As the smallest state in the country, she continued, “we should be the most innovative.”

Raimondo continued: “I would like to embrace something called social impact bonds – where you go out and ask philanthropists to put money into Rhode Island around specific programs to work with former incarcerated people to help them with outcome-based re-entry and getting them jobs.”

Giroux
“What you put in is what you get out, just like a computer,” Giroux began. “I’ve been in courtrooms, I listened to judges tell people: sit down and shut up.”

“I wonder what it’s like for people who have been incarcerated, what kinds of support do they get in that system? What services are available?”

When they enter the system, Giroux continued, “There should be supports in place to make sure that it is the Department of Corrections. Are we living up to the words of that model, corrections?”

He asked: “Are we helping people? Are we reducing recidivism. Is this a commercial business?”

Pell
“We need to make sure we are providing health care, mental health care, substance abuse care to all our populations in the correctional facilities,” Pell began. “I think we need to recognize that we have been a failure in many regards.”

Pell said he recently, as a candidate, had the opportunity to visit the ACI and talk with the staff. “I believe we have to build on the some of the models of success that we have, such as the dry dock that is now in the women’s facility.”

He continued: “We need to have career training and educational opportunities within the correctional facilities, in order to provide people with the opportunity to get the skills so that they can get their lives back together.”

Taveras
As mayor of Providence, Taveras began: “I’ve been very support of re-entry services. I have hired people who are in recovery. You need to give people an opportunity to succeed. But let’s also focus and trying to avoid going to prison in the first place.”

Addiction and recovery, he continued, “Is a life-long process.
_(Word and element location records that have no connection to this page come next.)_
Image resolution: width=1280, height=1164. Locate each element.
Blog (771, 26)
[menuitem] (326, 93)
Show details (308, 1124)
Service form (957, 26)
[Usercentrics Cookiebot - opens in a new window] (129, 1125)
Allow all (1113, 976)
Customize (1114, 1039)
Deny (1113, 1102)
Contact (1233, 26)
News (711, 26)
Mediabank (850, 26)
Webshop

You’re not cured, so we should recognize that and treat it as such. And recognize that you’re better off in the long-term if you make the investment in treatment and prevention.

[Raimondo left the forum at this point to go to another engagement.]
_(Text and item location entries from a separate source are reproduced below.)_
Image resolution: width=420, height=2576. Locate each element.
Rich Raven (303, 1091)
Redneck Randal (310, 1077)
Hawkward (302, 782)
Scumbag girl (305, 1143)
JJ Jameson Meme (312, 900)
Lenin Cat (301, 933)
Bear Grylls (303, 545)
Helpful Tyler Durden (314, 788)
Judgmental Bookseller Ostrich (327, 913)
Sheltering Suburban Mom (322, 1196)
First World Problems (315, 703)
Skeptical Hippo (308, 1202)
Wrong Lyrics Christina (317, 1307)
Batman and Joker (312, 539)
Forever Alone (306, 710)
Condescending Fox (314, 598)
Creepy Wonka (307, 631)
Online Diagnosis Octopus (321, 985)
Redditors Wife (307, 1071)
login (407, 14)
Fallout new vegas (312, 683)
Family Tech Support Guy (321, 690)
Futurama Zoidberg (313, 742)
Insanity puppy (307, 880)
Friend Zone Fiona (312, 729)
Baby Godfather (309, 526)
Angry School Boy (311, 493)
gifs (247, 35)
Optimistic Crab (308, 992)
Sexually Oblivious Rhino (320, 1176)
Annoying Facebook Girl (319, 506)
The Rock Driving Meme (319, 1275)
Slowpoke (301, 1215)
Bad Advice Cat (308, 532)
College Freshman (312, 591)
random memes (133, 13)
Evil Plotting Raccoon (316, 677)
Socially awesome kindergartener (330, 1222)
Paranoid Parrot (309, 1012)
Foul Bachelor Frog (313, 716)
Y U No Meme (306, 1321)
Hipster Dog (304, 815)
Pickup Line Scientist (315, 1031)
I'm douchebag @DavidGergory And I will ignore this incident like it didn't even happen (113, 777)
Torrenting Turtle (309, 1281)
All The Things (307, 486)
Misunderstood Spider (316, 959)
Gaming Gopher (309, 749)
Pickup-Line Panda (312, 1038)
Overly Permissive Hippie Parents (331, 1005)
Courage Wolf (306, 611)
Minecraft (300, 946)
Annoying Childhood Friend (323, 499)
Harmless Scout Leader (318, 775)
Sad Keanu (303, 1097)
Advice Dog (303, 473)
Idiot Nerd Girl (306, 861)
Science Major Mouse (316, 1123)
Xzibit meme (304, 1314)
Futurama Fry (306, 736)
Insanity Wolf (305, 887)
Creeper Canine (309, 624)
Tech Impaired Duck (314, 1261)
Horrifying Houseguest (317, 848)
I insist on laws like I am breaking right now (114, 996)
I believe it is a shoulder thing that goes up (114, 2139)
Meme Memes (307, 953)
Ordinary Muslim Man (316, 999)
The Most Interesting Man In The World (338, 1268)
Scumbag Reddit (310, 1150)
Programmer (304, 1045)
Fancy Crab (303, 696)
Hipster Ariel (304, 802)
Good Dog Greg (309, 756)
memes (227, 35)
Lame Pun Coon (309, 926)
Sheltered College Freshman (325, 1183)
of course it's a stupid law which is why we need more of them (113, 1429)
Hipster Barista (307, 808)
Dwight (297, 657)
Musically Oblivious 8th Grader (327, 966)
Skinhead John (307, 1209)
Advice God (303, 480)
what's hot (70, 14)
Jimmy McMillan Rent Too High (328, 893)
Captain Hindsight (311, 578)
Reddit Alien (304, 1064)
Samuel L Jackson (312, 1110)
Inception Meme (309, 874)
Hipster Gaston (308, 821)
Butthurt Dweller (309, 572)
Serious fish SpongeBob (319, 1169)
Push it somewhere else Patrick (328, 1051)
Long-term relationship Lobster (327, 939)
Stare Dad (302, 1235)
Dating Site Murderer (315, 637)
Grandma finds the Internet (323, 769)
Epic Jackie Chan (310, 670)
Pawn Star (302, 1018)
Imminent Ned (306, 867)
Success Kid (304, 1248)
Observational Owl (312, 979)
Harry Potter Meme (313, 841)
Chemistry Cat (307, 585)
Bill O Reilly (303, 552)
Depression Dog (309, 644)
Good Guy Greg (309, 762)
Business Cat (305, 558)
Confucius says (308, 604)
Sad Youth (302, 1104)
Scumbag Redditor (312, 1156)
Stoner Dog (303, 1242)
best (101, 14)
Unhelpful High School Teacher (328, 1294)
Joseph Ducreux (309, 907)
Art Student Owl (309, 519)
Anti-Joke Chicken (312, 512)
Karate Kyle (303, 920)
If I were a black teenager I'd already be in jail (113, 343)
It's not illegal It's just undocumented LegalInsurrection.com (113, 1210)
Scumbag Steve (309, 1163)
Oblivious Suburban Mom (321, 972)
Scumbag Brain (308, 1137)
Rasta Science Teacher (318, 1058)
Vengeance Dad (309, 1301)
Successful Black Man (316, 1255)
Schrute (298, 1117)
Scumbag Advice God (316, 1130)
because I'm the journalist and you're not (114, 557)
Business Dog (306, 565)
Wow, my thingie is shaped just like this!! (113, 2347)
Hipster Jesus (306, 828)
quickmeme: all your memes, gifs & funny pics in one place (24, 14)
Beyond playing to an audience
ConvergenceRI asked the candidates, who had been impressive in their answers, how they would take the messages beyond this audience, beyond the recovery community, so it wasn’t just talking to an interested sector, but to the broader electorate. The audience applauded the question.

Giroux
“What we do as candidates is to take all our knowledge and take that with us everywhere we go, watching families play in the park, or attending 100-year-old birthday celebrations. We take these lessons, and we talk to people. That’s what we do. We answer questions about our personal lives, and bringing up memories that refresh. That’s what we take with us, and we don’t forget. That’s how the process happens.

Pell
“Not only substance abuse and addiction, but so many of the substantive issues of this campaign, don’t get talked about, given the way the media covers the race. What we can do, as candidates, is to talk about it, you’re right, not only to interested audiences. I’ve been proud to put out a detailed policy on crime and justice issues, on re-entry issues, and health care.”

Taveras
Pointing to his support for the 2013 Rally4Recovery, Taveras said: “These conversations make the public aware that recovery touches everyone, it’s one degree of separation. A lot of people don’t recognize that. We need realize that everyone has an important role to play in our state.”

The evidence, he continued, “is in what I’ve done and how I’ve done it. We need to support recovery and prevention, prevention and recovery.”

UPDATE: A new program of recovery coaches at the Rhode Island Hospital emergency room, along with training and dispensing of Narcan, will begin on Aug. 29, according to Lifespan spokeswoman Ellen Silngsby.